We'd like to visualize some DEM data from Mt St Helens. See this blog post by Evan Bianco.

In [1]:
from IPython.display import Image
url = 'http://upload.wikimedia.org/wikipedia/commons/d/dc/MSH82_st_helens_plume_from_harrys_ridge_05-19-82.jpg'
Image(url=url, width=400)
Out[1]:

Import libraries and data

In [2]:
import numpy as np
import matplotlib.pyplot as plt
%matplotlib inline
In [19]:
before = np.loadtxt('data/st-helens_before.txt')
after = np.loadtxt('data/st-helens_after.txt')
In [20]:
after
Out[20]:
array([[-32767., -32767., -32767., ..., -32767., -32767., -32767.],
       [-32767., -32767., -32767., ..., -32767., -32767., -32767.],
       [-32767., -32767., -32767., ..., -32767., -32767., -32767.],
       ..., 
       [-32767., -32767., -32767., ..., -32767., -32767., -32767.],
       [-32767., -32767., -32767., ..., -32767., -32767., -32767.],
       [-32767., -32767., -32767., ..., -32767., -32767., -32767.]])

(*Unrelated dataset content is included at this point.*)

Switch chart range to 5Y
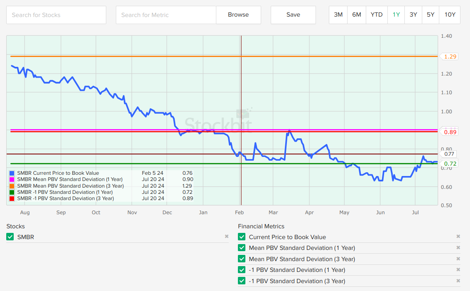 [x=431, y=15]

Those weird values are NaNs. They will cause trouble, but we will deal.

In [21]:
after.shape
Out[21]:
(1400, 979)
In [22]:
after.ptp()
Out[22]:
41134.0
In [23]:
print np.amin(before), np.amax(before)
print np.amin(after), np.amax(after)
-32767.0 2951.0
-32767.0 8367.0

Plotting and cleaning data

In [24]:
plt.imshow(before, cmap="gist_earth")
plt.colorbar()
plt.show()
In [25]:
before[before==-32767.] = np.nan
after[after==-32767.] = np.nan

plt.imshow(before, cmap="gist_earth")
plt.colorbar()
plt.show()
In [26]:
print np.amin(before), np.amax(before)
print np.amin(after), np.amax(after)
nan nan
nan nan
In [27]:
print np.nanmin(before), np.nanmax(before)
print np.nanmin(after), np.nanmax(after)
676.0 2951.0
2231.0 8367.0

Seems like before is in metres, while after is in feet. Of course.

3D plotting in matplotlib

In [12]:
from mpl_toolkits.mplot3d.axes3d import Axes3D
In [42]:
x = np.arange(before.shape[1])
y = np.arange(before.shape[0])
x, y = np.meshgrid(x, y)

fig = plt.figure(figsize=(12,6))
ax = fig.add_subplot(1, 1, 1, projection='3d')
p = ax.plot_surface(x, y, before, cmap="gist_earth", linewidth=0, vmin=676, vmax=2951)
In [43]:
after /= 3.28084 # convert to metres
x = np.arange(after.shape[1])
y = np.arange(after.shape[0])
x, y = np.meshgrid(x, y)

fig = plt.figure(figsize=(12,6))
ax = fig.add_subplot(1, 1, 1, projection='3d')
p = ax.plot_surface(x, y, after, cmap="gist_earth", linewidth=0, vmin=676, vmax=2951)
In [44]:
print before.shape, after.shape
(468, 327) (1400, 979)

The grids are different sizes. We need to resample.

Resampling

In [45]:
import scipy.ndimage
before_re = scipy.ndimage.zoom(before, 3, order=0)
print before_re.shape
(1404, 981)

Remove 2 elements from top and bottom of first dimension, and 1 element from second

In [46]:
before_re = before_re[2:-2,1:-1]
print before_re.shape

after_re = after
print after_re.shape
(1400, 979)
(1400, 979)

The "after" data remains unchanged

Now this matches the shape of the "after" array, so we can do math on them

In [49]:
difference = before_re - after_re
In [50]:
plt.imshow(difference, cmap='gist_earth')
plt.colorbar()
plt.show()
In [51]:
x = np.arange(difference.shape[1])
y = np.arange(difference.shape[0])
x, y = np.meshgrid(x, y)

fig = plt.figure(figsize=(12,6))
ax = fig.add_subplot(1, 1, 1, projection='3d')
ax.plot_surface(x, y, difference, cmap="gist_earth", linewidth=0, vmin=-50, vmax=1000 )
plt.show()
In [77]:
volume = 100 * np.nansum(difference)
print "Approximate expelled volume: {0} m³ or {1:.3} km³".format(int(round(volume,-5)), volume/1e9)
Approximate expelled volume: 2004700000 m³ or 2.0 km³

3D views in Mayavi

Mayavi doesn't perform well in the notebook so it is omitted. Try it on your machine... Installation instructions.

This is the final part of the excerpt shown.